Inquiry about Bot Traffic Control in Omeka Classic

Hi there,

I’m looking for information on how Omeka Classic handles bot traffic control. Our site is currently getting hit hard by aggressive AI bots, and robots.txt isn’t helping.

The current solution of manually blocking subnets is time-consuming. Are there any application-level features within Omeka Classic designed to mitigate this kind of modern bot traffic?

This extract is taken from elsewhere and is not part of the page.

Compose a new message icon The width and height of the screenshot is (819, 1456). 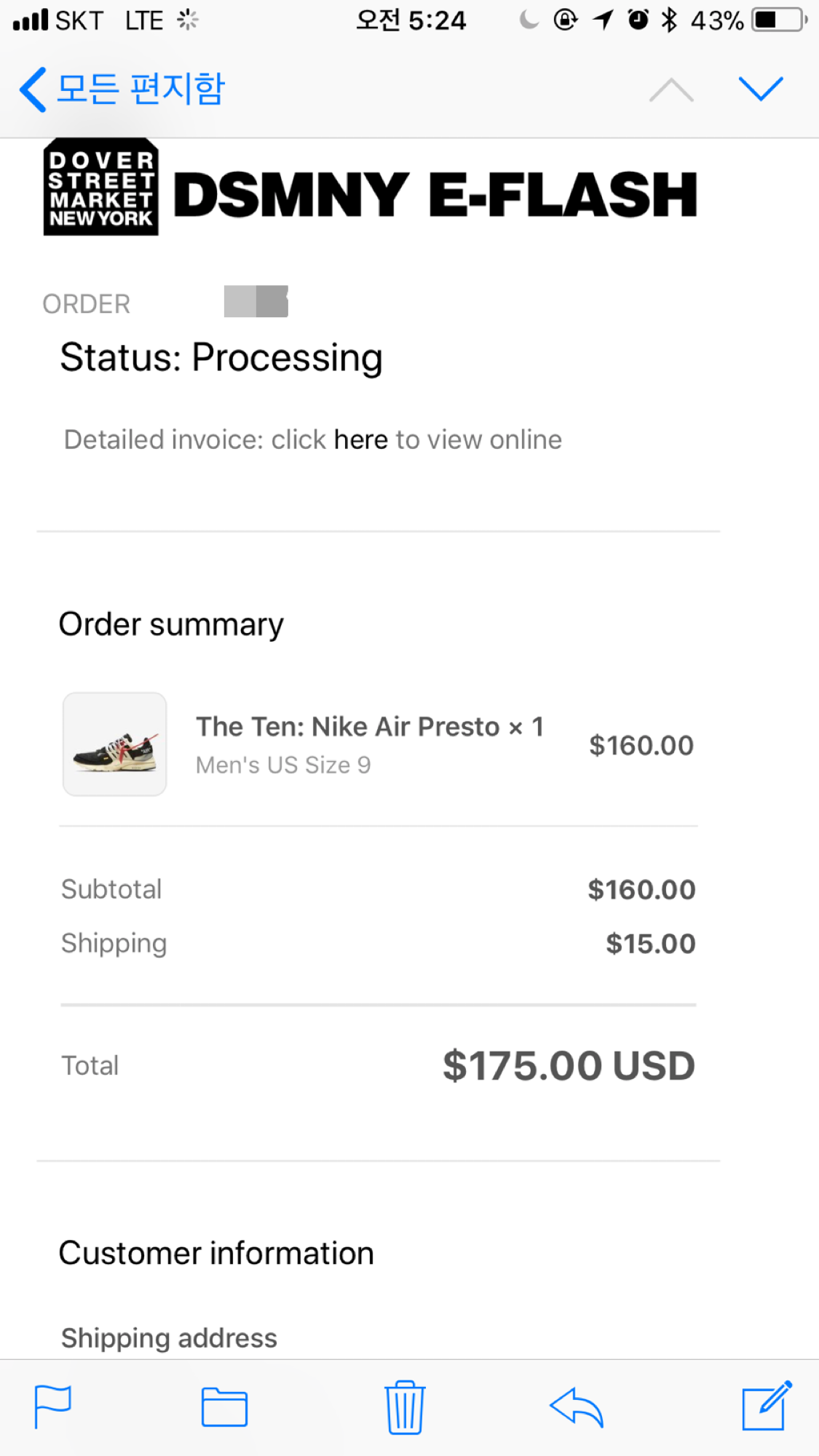click(766, 1406)
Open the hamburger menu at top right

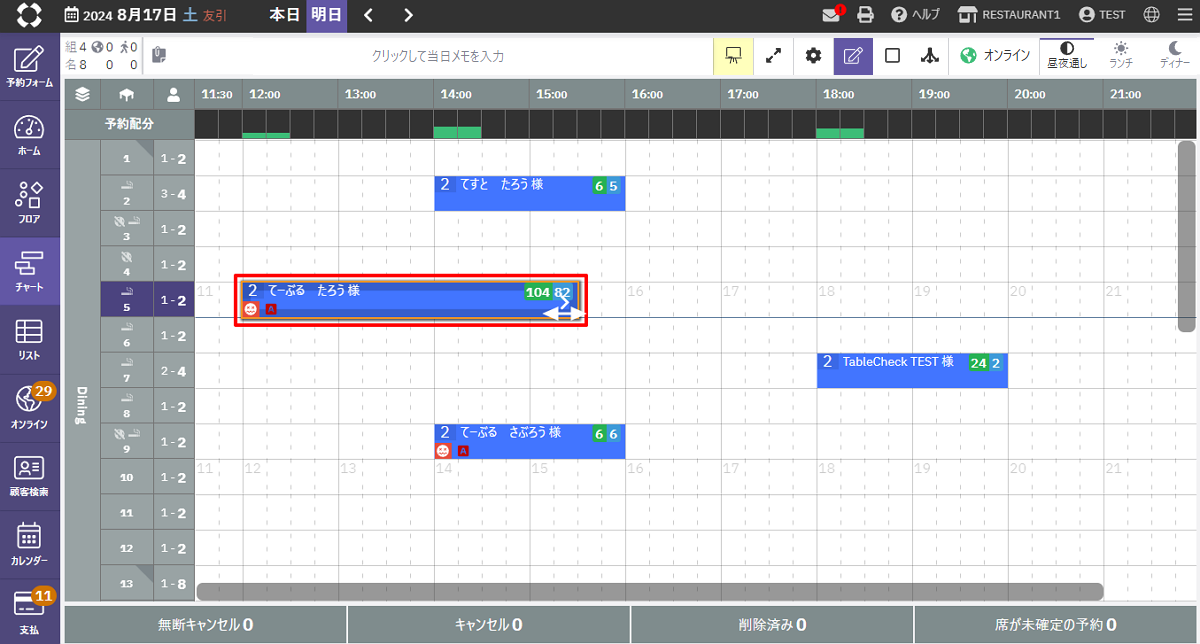coord(1184,15)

I feel your pain. It’s been a huge problem for me. The solution I used was to funnel all traffic through CloudFlare and to block nearly every country except US, Canada, and European nations. To my knowledge there is nothing in Omeka that will help.

1 Like

Please see @jflatnes’s response to the same inquiry on github: Inquiry about Bot Traffic Control in Omeka Classic · Issue #1092 · omeka/Omeka · GitHub

1 Like

I’m experiencing the same problem: I’m monitoring the Sessions table (through the plugin Admin Tools), and it’s getting really inflated by bots visiting our site.

we have other similar application, they have challenge page if enable. maybe omeka developer can consider it too.

It seems like an interesting idea.

The trap code should be run in the very beginning, when Omeka is generating the new session. Any idea how to do it? Or should it be added to the core somehow?

I don’t think we’re likely to put something like this in the core. If for no other reason that the kind of necessary/useful techniques shift over time in a way that probably makes the core not the ideal place.

If anyone is thinking about building something like this as a plugin, I’d probably look at doing it with a controller plugin: you can have code that runs very early in the process of going to any URL.

Also I’ll note here that Classic 3.2 should eliminate constant growth of the sessions table for anyone whose servers have/had that problem before: bots can still create lots of empty sessions but they should be culled periodically.

But wouldn’t it be too late, John, when the plugin kicks in? I would assume the Session had already been created, by that time…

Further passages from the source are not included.